To test this hypothesis, we decided to compare particular matter concentrations (PM2.5) from the EPA to low-cost local sensors (PurpleAir) in the McKinley Park neighborhood of Chicago. McKinley Park was chosen as an example because it is a more industrial neighborhood near central Chicago which already had at least three PurpleAir sensors. Because air quality fluctuates over time and typically becomes worse in the Summer months, we compared seven weeks of data from Summer and Fall of 2021.

Methodology

Our baseline AQI data was pulled from five EPA sensors in the Chicago area using the AirNow API. These five were chosen because they had PM2.5 data.
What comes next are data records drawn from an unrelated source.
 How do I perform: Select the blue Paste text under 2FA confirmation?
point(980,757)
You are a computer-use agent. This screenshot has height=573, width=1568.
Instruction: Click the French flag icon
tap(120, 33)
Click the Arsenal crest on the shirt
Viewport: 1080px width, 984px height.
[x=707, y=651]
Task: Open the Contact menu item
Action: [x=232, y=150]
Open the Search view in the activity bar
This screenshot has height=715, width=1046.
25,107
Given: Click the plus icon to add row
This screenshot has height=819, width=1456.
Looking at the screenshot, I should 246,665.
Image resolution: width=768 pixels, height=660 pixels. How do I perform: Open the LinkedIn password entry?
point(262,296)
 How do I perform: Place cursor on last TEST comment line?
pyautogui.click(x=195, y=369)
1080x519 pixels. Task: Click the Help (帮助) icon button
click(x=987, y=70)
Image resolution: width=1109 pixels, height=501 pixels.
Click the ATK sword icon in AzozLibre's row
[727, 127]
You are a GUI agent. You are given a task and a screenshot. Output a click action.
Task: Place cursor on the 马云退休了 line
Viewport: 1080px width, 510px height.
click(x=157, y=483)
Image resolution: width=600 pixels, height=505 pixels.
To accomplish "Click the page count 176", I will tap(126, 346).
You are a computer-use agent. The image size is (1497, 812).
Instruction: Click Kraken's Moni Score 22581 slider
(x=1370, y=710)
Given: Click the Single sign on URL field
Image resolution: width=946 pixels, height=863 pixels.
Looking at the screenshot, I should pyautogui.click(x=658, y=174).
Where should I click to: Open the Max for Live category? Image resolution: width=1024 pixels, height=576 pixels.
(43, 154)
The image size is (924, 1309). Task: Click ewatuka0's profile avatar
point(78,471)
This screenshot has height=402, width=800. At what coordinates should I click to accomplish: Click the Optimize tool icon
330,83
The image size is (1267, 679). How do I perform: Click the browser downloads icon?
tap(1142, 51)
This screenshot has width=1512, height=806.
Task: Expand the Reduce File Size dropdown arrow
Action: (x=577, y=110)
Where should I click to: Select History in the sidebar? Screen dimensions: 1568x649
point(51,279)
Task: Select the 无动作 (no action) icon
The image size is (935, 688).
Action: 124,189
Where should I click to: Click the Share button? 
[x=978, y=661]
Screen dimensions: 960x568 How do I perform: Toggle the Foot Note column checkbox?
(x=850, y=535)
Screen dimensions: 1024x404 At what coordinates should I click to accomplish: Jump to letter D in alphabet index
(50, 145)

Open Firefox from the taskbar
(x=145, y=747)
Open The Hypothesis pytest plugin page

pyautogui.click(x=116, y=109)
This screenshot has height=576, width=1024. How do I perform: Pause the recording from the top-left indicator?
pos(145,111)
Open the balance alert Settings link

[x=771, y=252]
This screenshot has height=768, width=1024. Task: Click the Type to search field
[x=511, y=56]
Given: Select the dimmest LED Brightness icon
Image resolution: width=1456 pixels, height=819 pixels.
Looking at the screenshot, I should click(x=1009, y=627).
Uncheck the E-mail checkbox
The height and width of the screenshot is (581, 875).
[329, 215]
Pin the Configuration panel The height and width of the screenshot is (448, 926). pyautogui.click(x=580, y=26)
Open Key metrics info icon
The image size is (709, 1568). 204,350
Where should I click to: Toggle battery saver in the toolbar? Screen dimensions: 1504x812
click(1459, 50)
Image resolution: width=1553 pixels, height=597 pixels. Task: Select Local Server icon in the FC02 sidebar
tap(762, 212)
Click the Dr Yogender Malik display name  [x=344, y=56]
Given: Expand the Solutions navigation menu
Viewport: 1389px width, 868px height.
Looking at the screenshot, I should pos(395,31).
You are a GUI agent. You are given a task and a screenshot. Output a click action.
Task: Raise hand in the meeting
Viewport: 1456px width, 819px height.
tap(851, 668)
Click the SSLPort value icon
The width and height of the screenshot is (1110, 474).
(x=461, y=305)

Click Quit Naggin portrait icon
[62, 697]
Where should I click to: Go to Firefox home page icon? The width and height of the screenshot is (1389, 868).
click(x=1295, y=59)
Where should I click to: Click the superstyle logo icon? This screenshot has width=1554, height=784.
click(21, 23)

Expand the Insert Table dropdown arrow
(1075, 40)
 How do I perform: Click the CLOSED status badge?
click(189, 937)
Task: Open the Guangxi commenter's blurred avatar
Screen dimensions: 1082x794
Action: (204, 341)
For localized air quality data, we gathered PM2.5 readings from three PurpleAir sensors in the McKinley Park neighborhood using the Thingspeak API, which stores open PurpleAir data. Three weeks of readings were gathered from July 2021 and another four weeks from October 2021. These readings were then averaged to daily readings for Chicago (EPA) and McKinley Park (PurpleAir). It was discovered that PurpleAir sensors are consistently high in their PM2.5 readings, particularly in high humidity environments. To correct for this, we used the sensors’ humidity readings to adjust the data using an EPA correction formula.

Outcome

We found that even after applying the EPA correction factor for PurpleAir sensors, the air quality is consistently worse in McKinley Park compared to the greater Chicago area readings from the EPA’s AirNow. This is especially true in the Summer months. However, PM2.5 pollution was not high enough to consistently change the AirNow AQI warning. For this reason, we believe that localized air quality measures using affordable sensors is a better way to measure the local pollution concentrations, but that area wide AQI warnings likely serve as a good indicator of general air quality trends.